(Text excerpt)

-- Opening Marker --

Oh yeah, two others (I am a cheater, I was told three, but I get four — haha): Sofia's Saints by Diana Lopez, a first novel set in Corpus that displays a break-out new voice, quiet as it is; and Crazy Loco by David Rice, which is published in the young adult category but should not be limited by it — one of the best story collections by a Chicano writer, honest and funny, too.
Bryce Milligan is the author of a dozen books, and the editor of a dozen more. A novelist, poet, critic, playwright, singer/songwriter, and author of children's books, he is also the publisher of Wings Press. Milligan's latest book, an Irish Christmas story for children, Brigid's Cloak (Eerdmans Publishing) just received a starred review in Publishers Weekly (meaning it's highly recommended, and will be in all the libraries). He is currently writing a book about Eneduanna (ca. 2,600 BCE), the first poet known by name to have written in the first person.
I think everyone with a taste for fantasy must read The Lord of the Rings (J.R.R. Tolkien) before they see the movies. One owes it to one's own imagination to form the images before having them thrust indelibly into one's consciousness.
I find myself re-reading Mark Twain's Huckleberry Finn. Not all of it, just the river passages. If there ever was a great American novel, this is it.
There are far too many good poets to name one, but I would urge readers not to avoid contemporary poetry. Eliot and Pound, great as they were (and I love them both), succeeded in scaring off a lot of readers. But poetry is one of those things I think we must read, and it must be read as a global art form. To understand the mind of a poet from another culture will go a long way toward keeping us from bombing his or her children into illiteracy.
Milligan is currently reading Francine Prose's The Lives of the Muses.

-- Closing Marker --

(Exercises to complete)
(1) Retype the passage from the book recommendations starting at "There are far" and ending at "children into illiteracy.".
(2) Extend the book recommendations past their final sentence.

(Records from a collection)
-- Opening Marker --

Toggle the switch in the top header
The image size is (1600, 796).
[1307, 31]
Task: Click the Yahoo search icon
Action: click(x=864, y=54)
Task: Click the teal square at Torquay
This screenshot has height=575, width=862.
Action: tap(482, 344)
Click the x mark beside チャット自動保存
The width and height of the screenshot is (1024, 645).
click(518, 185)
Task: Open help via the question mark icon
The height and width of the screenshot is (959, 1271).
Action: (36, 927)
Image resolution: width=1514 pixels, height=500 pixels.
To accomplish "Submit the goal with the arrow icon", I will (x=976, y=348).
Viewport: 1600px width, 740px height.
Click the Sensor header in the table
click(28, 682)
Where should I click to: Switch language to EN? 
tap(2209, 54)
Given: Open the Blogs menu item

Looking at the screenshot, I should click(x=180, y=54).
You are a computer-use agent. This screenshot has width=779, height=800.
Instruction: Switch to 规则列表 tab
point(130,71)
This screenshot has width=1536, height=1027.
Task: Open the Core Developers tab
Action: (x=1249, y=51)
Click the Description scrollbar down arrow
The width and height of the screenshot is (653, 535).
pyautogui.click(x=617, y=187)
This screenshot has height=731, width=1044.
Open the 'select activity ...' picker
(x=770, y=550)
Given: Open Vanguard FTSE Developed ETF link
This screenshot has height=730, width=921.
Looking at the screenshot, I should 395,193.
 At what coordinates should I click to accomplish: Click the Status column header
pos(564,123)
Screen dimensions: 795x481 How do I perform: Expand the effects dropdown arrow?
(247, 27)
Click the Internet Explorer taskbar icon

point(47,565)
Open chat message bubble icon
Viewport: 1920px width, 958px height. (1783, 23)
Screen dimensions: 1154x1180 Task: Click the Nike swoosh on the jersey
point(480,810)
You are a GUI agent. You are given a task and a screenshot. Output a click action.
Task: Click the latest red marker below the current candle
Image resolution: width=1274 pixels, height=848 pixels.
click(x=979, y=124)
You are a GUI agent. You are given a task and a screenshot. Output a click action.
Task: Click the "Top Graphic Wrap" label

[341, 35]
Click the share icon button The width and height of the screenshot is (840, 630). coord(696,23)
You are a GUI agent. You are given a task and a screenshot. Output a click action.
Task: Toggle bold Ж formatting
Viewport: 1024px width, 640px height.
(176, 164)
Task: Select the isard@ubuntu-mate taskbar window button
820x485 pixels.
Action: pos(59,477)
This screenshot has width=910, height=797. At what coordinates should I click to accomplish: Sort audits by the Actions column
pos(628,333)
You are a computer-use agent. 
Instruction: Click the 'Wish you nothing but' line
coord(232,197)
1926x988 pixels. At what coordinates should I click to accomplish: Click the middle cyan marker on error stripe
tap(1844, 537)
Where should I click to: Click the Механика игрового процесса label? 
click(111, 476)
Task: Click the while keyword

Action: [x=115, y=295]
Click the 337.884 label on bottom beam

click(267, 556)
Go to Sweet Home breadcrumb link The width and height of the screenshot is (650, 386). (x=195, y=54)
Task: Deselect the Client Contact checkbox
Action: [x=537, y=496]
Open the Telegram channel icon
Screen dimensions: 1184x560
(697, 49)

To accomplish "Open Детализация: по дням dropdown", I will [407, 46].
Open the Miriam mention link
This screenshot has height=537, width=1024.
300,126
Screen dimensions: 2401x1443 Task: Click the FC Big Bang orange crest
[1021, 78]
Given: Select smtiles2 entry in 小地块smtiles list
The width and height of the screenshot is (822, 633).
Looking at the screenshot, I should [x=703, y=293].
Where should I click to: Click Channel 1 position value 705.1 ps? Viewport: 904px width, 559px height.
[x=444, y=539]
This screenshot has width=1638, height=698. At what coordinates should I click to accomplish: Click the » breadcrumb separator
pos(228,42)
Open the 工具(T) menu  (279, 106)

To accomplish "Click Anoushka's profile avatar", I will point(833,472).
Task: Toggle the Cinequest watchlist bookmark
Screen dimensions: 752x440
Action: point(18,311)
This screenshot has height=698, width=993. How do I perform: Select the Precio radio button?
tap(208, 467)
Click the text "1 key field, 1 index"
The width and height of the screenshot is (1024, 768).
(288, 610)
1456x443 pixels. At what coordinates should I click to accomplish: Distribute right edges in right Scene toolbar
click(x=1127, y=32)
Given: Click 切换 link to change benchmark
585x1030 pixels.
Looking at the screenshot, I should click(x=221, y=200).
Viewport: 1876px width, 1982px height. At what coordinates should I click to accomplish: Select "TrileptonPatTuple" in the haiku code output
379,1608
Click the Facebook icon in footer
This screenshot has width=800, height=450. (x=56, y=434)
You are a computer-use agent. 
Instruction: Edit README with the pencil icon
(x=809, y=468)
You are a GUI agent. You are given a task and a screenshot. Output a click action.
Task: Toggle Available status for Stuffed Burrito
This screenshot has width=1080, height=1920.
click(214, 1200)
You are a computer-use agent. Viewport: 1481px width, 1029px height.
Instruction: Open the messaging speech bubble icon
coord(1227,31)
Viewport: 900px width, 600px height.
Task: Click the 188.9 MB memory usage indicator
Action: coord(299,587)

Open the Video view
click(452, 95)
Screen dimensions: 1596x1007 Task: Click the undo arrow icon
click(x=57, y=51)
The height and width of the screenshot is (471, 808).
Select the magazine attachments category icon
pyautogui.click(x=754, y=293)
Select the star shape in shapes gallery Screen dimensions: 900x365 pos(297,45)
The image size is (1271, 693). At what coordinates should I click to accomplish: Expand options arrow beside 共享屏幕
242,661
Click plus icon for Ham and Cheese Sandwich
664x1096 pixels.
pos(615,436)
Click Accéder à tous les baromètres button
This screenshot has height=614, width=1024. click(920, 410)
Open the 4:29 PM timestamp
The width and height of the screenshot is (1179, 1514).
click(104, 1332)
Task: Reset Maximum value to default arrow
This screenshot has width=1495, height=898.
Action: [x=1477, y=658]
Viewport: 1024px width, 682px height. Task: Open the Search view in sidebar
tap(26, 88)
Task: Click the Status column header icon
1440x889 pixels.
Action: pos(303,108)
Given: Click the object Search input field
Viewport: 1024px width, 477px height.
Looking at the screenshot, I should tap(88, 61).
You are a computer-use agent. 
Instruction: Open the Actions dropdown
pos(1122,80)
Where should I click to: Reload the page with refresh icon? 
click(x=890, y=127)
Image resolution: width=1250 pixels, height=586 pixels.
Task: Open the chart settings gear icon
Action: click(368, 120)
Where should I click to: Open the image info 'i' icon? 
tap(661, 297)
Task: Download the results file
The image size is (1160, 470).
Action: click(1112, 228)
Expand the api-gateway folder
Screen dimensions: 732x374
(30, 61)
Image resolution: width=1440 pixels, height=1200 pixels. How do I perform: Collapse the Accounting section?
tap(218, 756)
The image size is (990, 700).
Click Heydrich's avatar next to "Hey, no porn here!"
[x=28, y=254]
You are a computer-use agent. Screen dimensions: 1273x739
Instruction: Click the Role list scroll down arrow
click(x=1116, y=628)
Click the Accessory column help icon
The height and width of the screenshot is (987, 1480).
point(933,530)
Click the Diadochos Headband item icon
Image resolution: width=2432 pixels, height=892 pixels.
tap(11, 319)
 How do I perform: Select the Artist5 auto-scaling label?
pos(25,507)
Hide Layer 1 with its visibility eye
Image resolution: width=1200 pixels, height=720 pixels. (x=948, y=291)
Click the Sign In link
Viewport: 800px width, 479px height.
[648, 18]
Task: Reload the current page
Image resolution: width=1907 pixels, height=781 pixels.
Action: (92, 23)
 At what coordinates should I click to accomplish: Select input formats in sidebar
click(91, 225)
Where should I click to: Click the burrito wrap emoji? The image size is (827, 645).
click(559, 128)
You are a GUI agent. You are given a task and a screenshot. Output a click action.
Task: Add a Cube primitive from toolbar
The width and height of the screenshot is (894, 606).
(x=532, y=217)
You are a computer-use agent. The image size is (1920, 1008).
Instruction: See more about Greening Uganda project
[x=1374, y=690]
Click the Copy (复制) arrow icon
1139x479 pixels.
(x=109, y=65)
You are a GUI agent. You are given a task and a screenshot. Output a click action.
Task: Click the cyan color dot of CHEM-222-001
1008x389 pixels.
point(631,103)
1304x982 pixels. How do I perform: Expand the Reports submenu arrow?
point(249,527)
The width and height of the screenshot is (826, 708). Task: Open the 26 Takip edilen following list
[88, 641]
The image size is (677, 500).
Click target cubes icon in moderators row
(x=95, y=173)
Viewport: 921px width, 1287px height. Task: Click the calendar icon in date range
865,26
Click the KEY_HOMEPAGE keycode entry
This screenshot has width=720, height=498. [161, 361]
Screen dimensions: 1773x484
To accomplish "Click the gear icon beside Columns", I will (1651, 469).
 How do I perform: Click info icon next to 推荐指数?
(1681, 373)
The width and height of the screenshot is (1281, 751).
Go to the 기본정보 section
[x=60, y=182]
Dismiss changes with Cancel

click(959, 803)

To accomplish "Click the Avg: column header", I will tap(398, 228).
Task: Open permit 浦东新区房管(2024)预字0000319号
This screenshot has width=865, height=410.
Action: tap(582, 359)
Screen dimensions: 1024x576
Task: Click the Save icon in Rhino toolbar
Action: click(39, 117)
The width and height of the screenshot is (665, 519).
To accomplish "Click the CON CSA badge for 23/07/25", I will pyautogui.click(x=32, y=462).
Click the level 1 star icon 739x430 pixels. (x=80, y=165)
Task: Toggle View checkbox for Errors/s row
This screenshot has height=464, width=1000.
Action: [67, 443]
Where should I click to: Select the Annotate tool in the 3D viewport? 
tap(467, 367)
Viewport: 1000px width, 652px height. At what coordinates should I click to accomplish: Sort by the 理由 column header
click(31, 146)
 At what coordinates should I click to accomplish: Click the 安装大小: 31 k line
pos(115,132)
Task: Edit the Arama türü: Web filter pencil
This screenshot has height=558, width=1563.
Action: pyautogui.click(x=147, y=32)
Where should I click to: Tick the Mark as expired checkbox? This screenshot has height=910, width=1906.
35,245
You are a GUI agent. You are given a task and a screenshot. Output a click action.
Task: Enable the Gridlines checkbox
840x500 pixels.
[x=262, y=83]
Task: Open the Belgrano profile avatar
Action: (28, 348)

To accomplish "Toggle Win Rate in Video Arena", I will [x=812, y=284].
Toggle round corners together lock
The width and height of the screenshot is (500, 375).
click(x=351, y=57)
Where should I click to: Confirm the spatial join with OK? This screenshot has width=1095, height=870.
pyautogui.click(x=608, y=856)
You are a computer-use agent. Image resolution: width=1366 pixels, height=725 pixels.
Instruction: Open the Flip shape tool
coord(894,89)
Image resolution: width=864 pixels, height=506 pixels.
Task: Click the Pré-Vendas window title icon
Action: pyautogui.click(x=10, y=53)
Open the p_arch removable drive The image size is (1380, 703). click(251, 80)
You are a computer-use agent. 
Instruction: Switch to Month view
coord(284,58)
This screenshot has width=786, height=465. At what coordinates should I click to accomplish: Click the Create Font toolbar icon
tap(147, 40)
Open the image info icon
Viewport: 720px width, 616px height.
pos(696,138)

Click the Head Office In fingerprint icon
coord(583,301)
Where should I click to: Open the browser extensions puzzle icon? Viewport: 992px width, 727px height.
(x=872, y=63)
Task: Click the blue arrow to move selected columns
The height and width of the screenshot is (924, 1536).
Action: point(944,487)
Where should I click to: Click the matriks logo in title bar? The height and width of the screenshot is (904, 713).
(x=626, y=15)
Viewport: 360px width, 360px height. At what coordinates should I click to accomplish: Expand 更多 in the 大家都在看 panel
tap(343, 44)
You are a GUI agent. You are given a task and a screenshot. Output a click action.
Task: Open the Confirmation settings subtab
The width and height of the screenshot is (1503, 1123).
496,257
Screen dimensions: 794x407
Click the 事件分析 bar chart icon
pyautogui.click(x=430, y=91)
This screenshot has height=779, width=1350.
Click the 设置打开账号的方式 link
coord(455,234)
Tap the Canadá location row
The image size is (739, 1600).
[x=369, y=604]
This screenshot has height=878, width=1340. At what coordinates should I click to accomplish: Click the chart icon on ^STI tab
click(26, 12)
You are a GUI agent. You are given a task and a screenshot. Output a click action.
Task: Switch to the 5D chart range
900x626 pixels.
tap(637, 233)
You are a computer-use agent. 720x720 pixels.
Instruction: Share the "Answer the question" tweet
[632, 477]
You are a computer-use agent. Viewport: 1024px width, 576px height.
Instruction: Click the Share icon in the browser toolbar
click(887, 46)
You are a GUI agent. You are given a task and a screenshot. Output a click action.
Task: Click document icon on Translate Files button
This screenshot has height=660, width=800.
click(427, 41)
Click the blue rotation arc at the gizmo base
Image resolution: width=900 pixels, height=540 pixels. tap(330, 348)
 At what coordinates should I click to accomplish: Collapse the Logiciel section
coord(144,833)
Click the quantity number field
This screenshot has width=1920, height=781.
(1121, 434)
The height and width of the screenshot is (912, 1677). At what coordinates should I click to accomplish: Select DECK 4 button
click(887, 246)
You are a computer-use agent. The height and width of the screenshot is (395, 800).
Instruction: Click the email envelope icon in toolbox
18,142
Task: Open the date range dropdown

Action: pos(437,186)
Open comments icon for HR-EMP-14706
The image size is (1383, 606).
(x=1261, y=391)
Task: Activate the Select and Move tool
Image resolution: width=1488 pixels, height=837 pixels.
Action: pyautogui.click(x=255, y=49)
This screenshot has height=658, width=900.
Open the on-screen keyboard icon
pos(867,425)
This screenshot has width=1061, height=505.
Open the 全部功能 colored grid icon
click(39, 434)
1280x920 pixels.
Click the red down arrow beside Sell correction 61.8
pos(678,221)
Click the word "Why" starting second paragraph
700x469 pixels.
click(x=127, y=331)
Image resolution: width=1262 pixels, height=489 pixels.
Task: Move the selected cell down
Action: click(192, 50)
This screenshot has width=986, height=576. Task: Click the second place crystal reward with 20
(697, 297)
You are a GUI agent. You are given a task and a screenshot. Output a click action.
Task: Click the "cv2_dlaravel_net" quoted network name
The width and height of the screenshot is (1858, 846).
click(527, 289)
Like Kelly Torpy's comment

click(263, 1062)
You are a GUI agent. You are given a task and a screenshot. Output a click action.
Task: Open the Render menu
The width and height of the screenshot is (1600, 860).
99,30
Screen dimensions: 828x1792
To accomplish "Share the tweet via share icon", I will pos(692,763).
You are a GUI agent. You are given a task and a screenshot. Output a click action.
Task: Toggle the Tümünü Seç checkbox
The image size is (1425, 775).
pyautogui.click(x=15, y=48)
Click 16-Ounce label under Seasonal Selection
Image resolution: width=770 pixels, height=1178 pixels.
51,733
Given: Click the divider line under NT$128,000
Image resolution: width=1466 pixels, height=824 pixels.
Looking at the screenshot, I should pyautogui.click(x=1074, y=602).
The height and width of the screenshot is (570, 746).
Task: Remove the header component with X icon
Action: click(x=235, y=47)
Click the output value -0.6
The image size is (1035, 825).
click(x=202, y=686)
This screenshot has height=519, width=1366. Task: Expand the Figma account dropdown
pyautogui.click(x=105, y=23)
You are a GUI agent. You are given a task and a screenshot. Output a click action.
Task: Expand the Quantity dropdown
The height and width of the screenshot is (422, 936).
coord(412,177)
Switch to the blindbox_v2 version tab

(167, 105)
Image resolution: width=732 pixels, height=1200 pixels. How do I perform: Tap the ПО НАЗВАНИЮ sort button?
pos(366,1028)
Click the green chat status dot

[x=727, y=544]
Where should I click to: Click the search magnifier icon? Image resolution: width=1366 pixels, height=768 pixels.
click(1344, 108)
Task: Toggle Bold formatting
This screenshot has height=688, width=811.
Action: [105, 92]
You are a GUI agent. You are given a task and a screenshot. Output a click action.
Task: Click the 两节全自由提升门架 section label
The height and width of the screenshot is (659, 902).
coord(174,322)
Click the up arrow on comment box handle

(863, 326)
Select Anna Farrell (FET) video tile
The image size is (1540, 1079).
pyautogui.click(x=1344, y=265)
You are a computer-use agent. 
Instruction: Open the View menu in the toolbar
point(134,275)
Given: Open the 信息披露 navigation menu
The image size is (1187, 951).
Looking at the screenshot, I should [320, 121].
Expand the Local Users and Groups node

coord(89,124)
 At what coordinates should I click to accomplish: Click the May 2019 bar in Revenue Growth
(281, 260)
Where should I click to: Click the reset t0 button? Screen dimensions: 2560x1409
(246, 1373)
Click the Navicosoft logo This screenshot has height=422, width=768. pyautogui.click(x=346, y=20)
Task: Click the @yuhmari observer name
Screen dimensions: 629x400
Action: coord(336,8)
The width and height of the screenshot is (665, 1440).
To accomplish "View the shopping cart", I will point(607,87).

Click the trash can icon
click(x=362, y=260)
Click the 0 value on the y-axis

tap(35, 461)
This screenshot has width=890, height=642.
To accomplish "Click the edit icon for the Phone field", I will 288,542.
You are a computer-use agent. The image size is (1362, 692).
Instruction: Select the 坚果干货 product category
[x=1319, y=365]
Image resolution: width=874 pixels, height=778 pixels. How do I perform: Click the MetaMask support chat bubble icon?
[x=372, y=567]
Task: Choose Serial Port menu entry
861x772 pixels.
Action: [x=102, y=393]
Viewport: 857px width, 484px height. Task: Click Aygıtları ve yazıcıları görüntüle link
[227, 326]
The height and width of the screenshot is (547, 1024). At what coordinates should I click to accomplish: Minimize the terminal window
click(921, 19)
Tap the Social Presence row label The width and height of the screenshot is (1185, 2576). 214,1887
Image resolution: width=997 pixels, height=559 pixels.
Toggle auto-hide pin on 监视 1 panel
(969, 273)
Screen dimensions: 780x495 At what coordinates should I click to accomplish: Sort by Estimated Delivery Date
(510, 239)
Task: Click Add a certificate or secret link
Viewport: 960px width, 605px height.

-- Closing Marker --

(Your written answers)
(1)
There are far too many good poets to name one, but I would urge readers not to avoid contemporary poetry. Eliot and Pound, great as they were (and I love them both), succeeded in scaring off a lot of readers. But poetry is one of those things I think we must read, and it must be read as a global art form. To understand the mind of a poet from another culture will go a long way toward keeping us from bombing his or her children into illiteracy.

(2)
Wendy Barker is an associate professor of English at the University of Texas at San Antonio, where she teaches creative writing (poetry), American literature, modern and contemporary poetry, literature by women, and feminist theory. A 1986 winner of an NEA Creative Writing Fellowship, she is a widely published poet, and the author of Lunacy of Light: Emily Dickinson and The Experience of Metaphor and Winter Chickens and Other Poems.
The Invention of Clouds by Richard Hamblyn. With its horizontal, elegant covers enclosing its leisurely tracing of meterology's origins in the late eighteenth and early nineteenth centuries, this history of Luke Howard's nomenclature for clouds is so fascinating it has even spawned several of my recent poems.
Life of Pi by Yann Martel. This brilliant, gripping narrative of a boy on a raft with a Bengal tiger ultimately causes us to reconsider the relation of survival to stories, art, and faith. It is the most original novel I have read in years.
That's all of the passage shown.